First, the basic claim would be in negligence against the driver. For instance, it could be argued that the driver was negligent in not taking back control of the car fast enough when required. However, how the standard of care will be applied is unclear. It might be difficult to prove that the reasonable person would have reacted two seconds earlier or that getting slightly distracted for a second is careless when the car is in self-driving mode. In addition, following the potential shift towards conceptualizing car crashes as product liability cases14 judges may be prone not to find negligence in these border-line situations. That would force the victims to rely on a CPA claim, the unpopular option that the AEVA tries to circumvent in the first place.
However, besides the issues already highlighted, there are some “Level 3” specific ones that can hinder even more a claim under the CPA.
For instance, Level 3 cars are advertised as autonomous vehicles. Section 3.2(a) allows the purpose for which the product has been marked to be considered. Therefore, an argument could be run that given the advertisements, a user could expect a certain lapse of concentration to be acceptable. Therefore, the courts will have to navigate carefully the potential issues arising from the discrepancy between the real capacities of Level 3 cars and the way they are promoted.

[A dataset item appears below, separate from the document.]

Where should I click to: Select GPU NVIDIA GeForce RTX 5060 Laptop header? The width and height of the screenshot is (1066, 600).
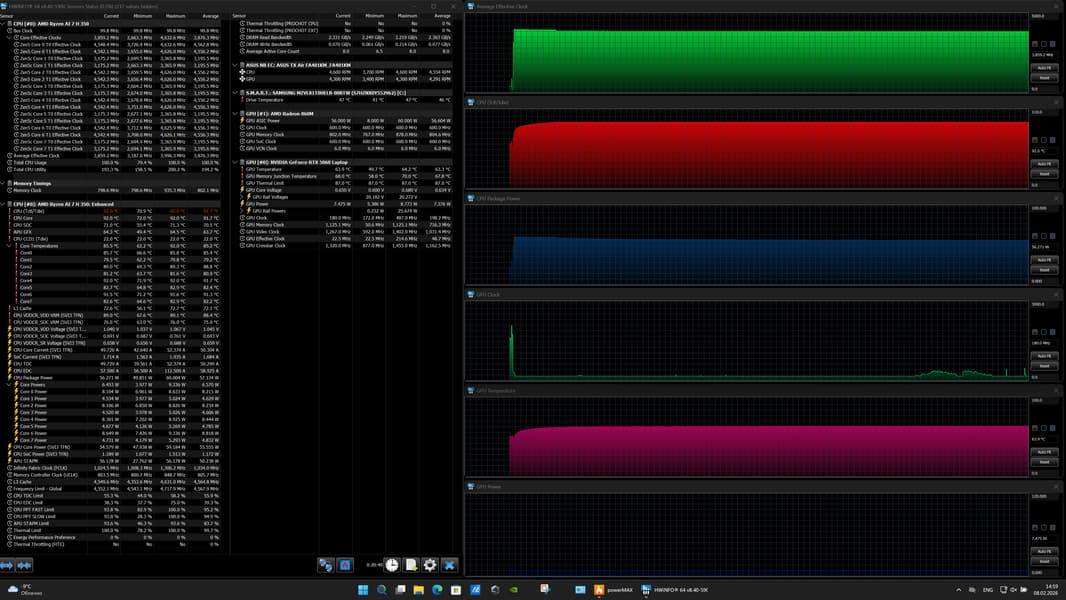tap(295, 162)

As it has been shown, even if the 2018 Act is a step in the right direction and brings much needed changes, the work of the legislators has only just begun. More statutes are required in order to fully “harmonise” the advent of self-driving cars with the legal principles. It is to be hoped that more of such Bills will be introduced and when the technology is ready to meet the market, it will be “greeted” by clear and sensible laws.